Wednesday, September 26, 2018

Tips for A First Date

Baltimore, MD, USA
Good morning, 
Well here we are-
back for installment 3, folks. 

Oh my. The stories that I received from people on IG after I started this series on the HORRIFIC dates they've been on made me both laugh and cringe. 
That gave me the idea to give some tips about going on a first date.

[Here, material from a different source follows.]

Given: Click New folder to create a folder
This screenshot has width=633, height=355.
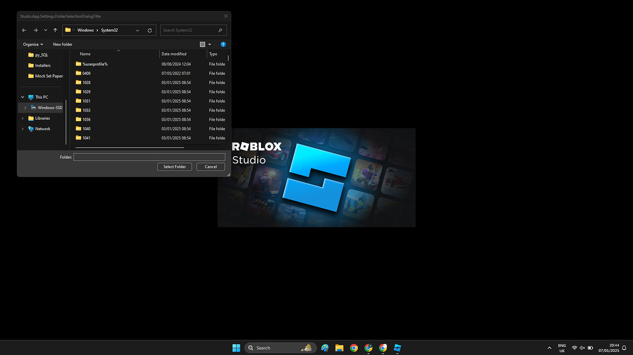Looking at the screenshot, I should (x=62, y=44).
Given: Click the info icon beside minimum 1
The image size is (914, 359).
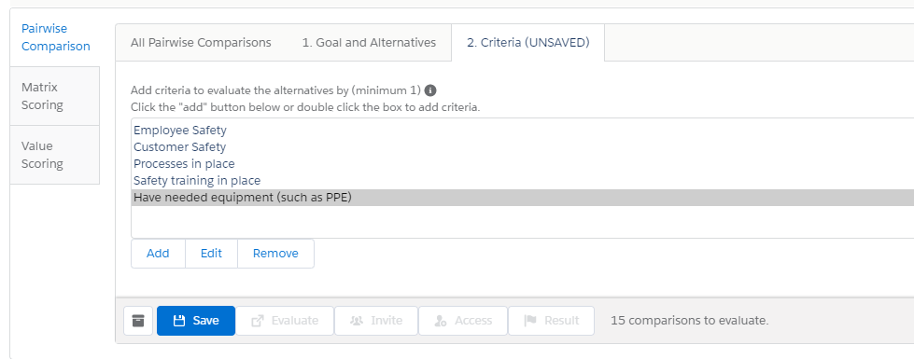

Truth be told, I despise first dates.
At first, I get excited.
Then when the day arrives, I lose it. 

Why?
What if he isn't good at conversation?
What if he embarrasses me in some way?
(which is even more so a fear now that I've heard some of these stories).
What if he's rude?
What if we have nothing in common?
What if...........

What if it goes so well, and I'm excited, and then I get my heart broken later.
Oh. Hit a nerve there, didn't I?

But as much as I despise it, 
\I actually think that I've come up with some tips that have made me better at 
Le Premier Rendez-Vous.
Maybe if I say it fancy & french-like, I will feel better about it. 

1. Be Yourself 
This means, try (it's hard) to relax. Be you. Don't try to talk differently or act differently because it will for sure come across disingenuous. Also, dress like you. This will be helpful when you are trying to decide how dressy or casual to go. What would you wear for an IG pic at the same place? Oh wait, that might just be my personal thinking (send help). But seriously, don't try to dress like someone that you aren't either.

2. Have a List
Did I get your attention? On my last IG live (there will be more!) I spoke about this ridiculous list that people have for the person they want to meet, but this is different. Having a list of talking points will give you ideas for how to continue the conversation, should it get awkward. Plus it will help it feel like less of a job interview. 
One time I was nervous and kept asking about the guy's job. 
He asked me if I was in HR. I was at the time. Not a good look. 

3. Be Kind 
I'm fluent in sarcasm. A lot of people say this, not just me. In my mind that makes it important enough to make this a point- be kind. Sarcasm is fun once you get to know someone. It's playful and flirtatious and if you feel towards the middle to end of the date that you are super comfortable, then do it. But in the beginning feel the other person out first. Sometimes sarcasm can come across as really mean (think: it's not always a joke if you add "lol"). 
And you certainly don't want to seem that way. 
A little bit of complimenting can go a very long way. 

4. Ask Questions & Listen
There is absolutely NOTHING worse than when you go on a date and listen to them talk about themselves the ENTIRE time. Oh it's the worst. Second only to this, is when you see someone's eyes wondering off into the distance as you are telling them something or answering a question. 
Oh my gosh. Are you even listening? 
Be an active listener, engage, ask questions about the story or answer to your question and look them in the eye. This shows that you care or if you don't care that you are just a kind person 
(see number 3).

5. Be Upfront About Expectations
Last tip and the absolute hardest for me sometimes. Be honest and upfront. If you didn't really feel the date, then nicely let them know either that night or the day after in a kind way. Don't lead someone along and then ghost (this is hardest for us who detest confrontation). Also during the date, make sure you are honest about what you are looking for, are you casually dating? Looking for a relationship? Maybe more? See if you are on the same page. This is so helpful.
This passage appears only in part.